I get up, walking to the door as tears fall down my face. "Laura." He says, jumping up on wobbly legs and grabbing my arm.
"You just said that you hate me and that you wouldn't-."
"I don't like you. I love you. And I wouldn't be sad if you died, I'd be right next to you to make sure that freak didn't get you in the next life." He says, pulling me against him in a tight, warm, loving hug that made tears fall down my face.
"I don't love him, Norman. I can't keep living like this!" I cry, burying my face in his chest.
"I know babe. I know that. If I could change it, damn Laura, I would in a fucking heartbeat." He says, pulling me towards the bed. I follow, not wanting to fight him.
"I wish you could. I want it changed. I don't want to be married to someone that's never home!" I say, letting Norman pull me into his lap, placing his lips lightly on my neck.
"You know, if objecting is what you wanted you should've told me! I would've objected! I would have objected until I was blue in the face!" He says, kissing my nose.
"I love you.
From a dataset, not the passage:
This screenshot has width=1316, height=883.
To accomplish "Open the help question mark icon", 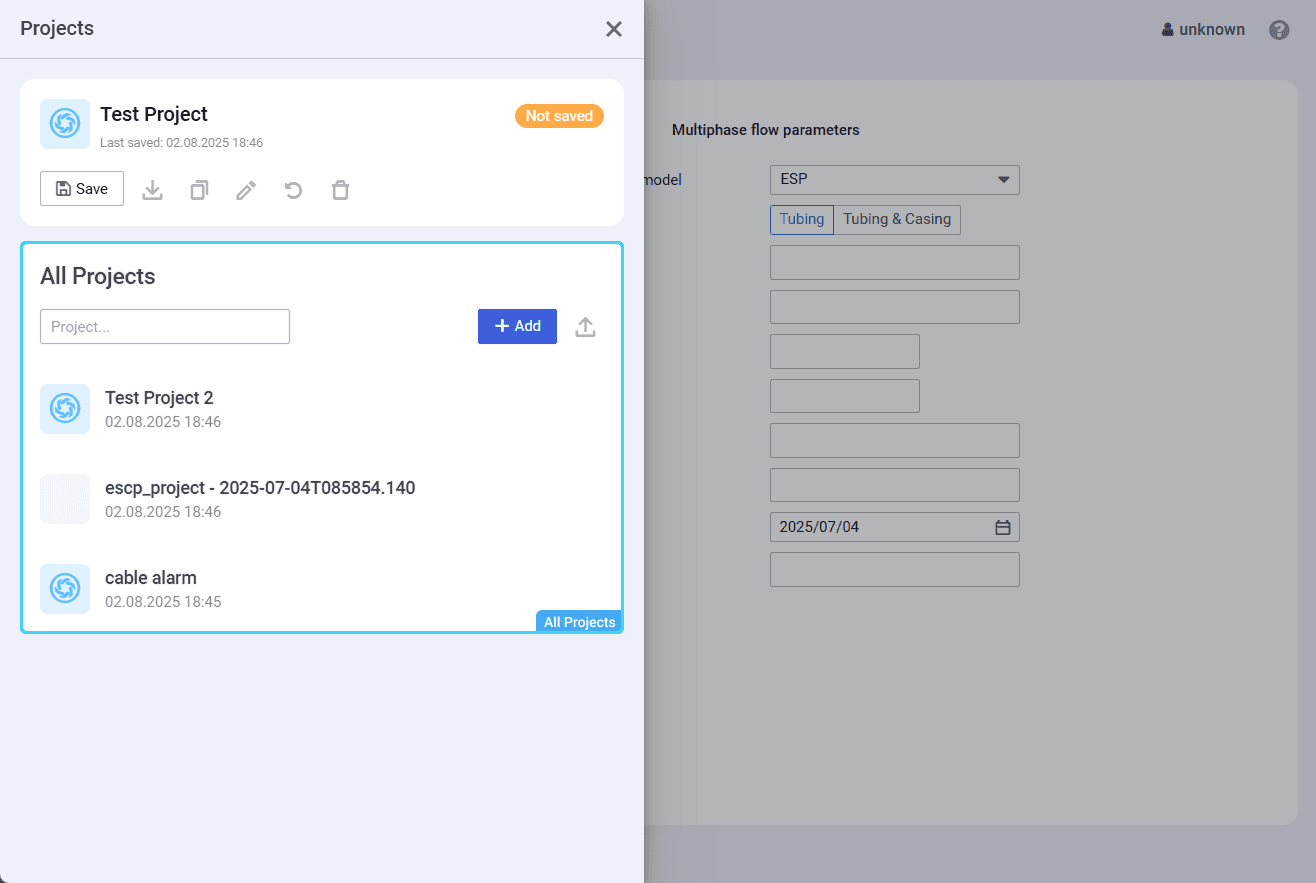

I want so many things changed, I hate this Norman!" I cry more as his arm slips under my knees pulling me up all the way, onto the bed, where he wraps his arms around my waist, snuggling me against his chest.
"I know that. I promise babe, in the end, we'll be together. We'll be the couple everyone wants to be." He assures, smoothing my hair.
"When? In the next life? I'm stuck to Victor! I just want to love you." I whisper, rolling over to face him.
"What's stopping you?" He asks, reaching up slowly to the zipper of my hoodie, unzipping it.
"I have a husband." I say more to myself than to him.
"I've had math tests." He shrugs. I laugh, covering my mouth.
"What are you talking about?" I ask, looking at him curiously.
"I thought we were talking about things we've cheated on." He shrugs, pressing his lips against mine.
"Wow." I say breathless as he laughs at me.
"I guess you and the terrorist don't kiss too often. Before this, we could've still been going but now you gotta stop every five seconds." He says, chuckling for a second.
"Well, in that case." I say, pressing our lips together with sheer desire. I didn't want just his soft, delicious lips, I wanted all of him. Like the first and only time we made love.
He pulls me over onto him, his hands fumbling with my shirt while he looks up at me. As our lips separate, both of us gasping for air, I nod, lifting my arms as he pulls my shirt over my head. I bunch the hem of his shirt up as I pull it over his head; my fingers run over his chest and abs as I throw his shirt off the bed.
He flips me over onto my back, so he can be on top, "Norman." I groan, as he runs his strong hands over my sides, sliding beneath my back to pull me closer.
Without any warning again, he slams himself into me. I scream his name. Good God I missed this.
"Laura...." He groans as he thrusts faster and faster.
"Fuck, Norman!" I shriek, digging my nails into his shoulder blades.
"Laura!" He gives a deep growl again as he collapses next to me, heaving a deep, content sign.
"You see? I'm fucking real." I say between heaves of trying to catch my breath.
"I see that." He hushes between breaths.
"I love you." I whisper.
"I love you too." He whispers back, kissing my forehead with his soft lips, leaving them attached for a second before he leans back to look at me.
"You know, I bet if you were mean enough to him. he'd want a divorce." He says with a chuckle as he wraps his arm around me to pull me into him.